The first has to do with the services they provide.

It’s great to get cheap office space, phone and Internet - an attractive offer when you’re starting up and can’t afford any of this. We did it.

But a startup needs more than that. Most importantly, first-time entrepreneurs need all manner of advice – about things like hiring and pricing and the many other issues they have not yet learned to face.

But in reality, too many incubators offer either real estate without sufficient advice - or advice that is too narrowly focused.

The second issue I have with incubators has to do with focus.

I have started two companies, one in a cramped room as a student and one in my basement.

In both cases, we obsessed about the gap we saw in the market, we poured our energy into our nascent product, and we started getting the word out. We were building stuff!

We made tons of mistakes along the way, but we also learned.

Growth didn’t come quickly. But it did come, because we focused on our product and our market. That’s what mattered.

There may come a time when a company will want to look for investors. But remember, investment is not a measure of success.

And here is the problem. A lot of incubators seem to push startups down the financing path too early in the game.

Instead of the founders focusing on their product and the market, visions of riches and hockey-stick growth cloud their minds. Time is spent thinking about valuation, cap tables, and term sheets.

As far as I am concerned, that is all a waste of time!

The founders of a startup should not spend a single second thinking about share structures and financing until they have evidence of value.

My third issue follows from the second, and it’s about control.

Is an incubator a public service – or is it a business?

If the incubator is a business, then its own interests won’t necessarily mesh with those of the startup it wants to help.

Many incubators will take a share of equity in a startup.

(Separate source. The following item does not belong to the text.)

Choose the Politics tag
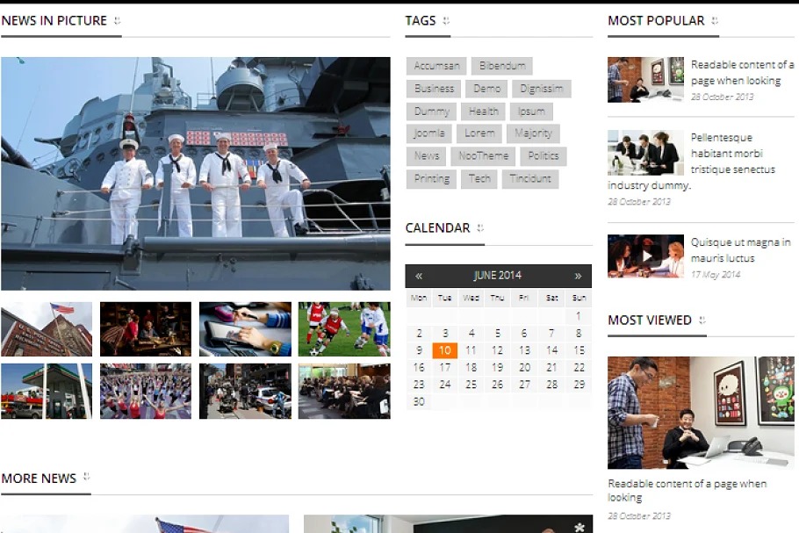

And there you go! Right or wrong, you’re on the path to raising money.

Be very wary of giving up equity early on. Do you really want to be stuck with this new shareholder? Take a moment and really understand what the investor’s motivations are.

Most early-stage companies don’t need funding. They need advice.

The fact is, there are many other ways for startups to get the advice and guidance they need.

For example, young entrepreneurs will find lots of advice at boot camps or conferences. They can visit entrepreneurship centres. There is also a small trickle of “no-equity incubators” that I find refreshing.

They can network on LinkedIn and tap into the vast resources of the Internet.

And they can look for mentors among existing successful firms. Most entrepreneurs are happy to make introductions and otherwise help a start-up. And they will usually do it for free.

In fact, there are lots of places where you can educate yourself – places where they aren’t going to take any equity.

That is the model I believe in.


Allan Wille is a co-founder of Klipfolio, and its president and CEO. He’s also a designer, a cyclist, a father and a resolute optimist.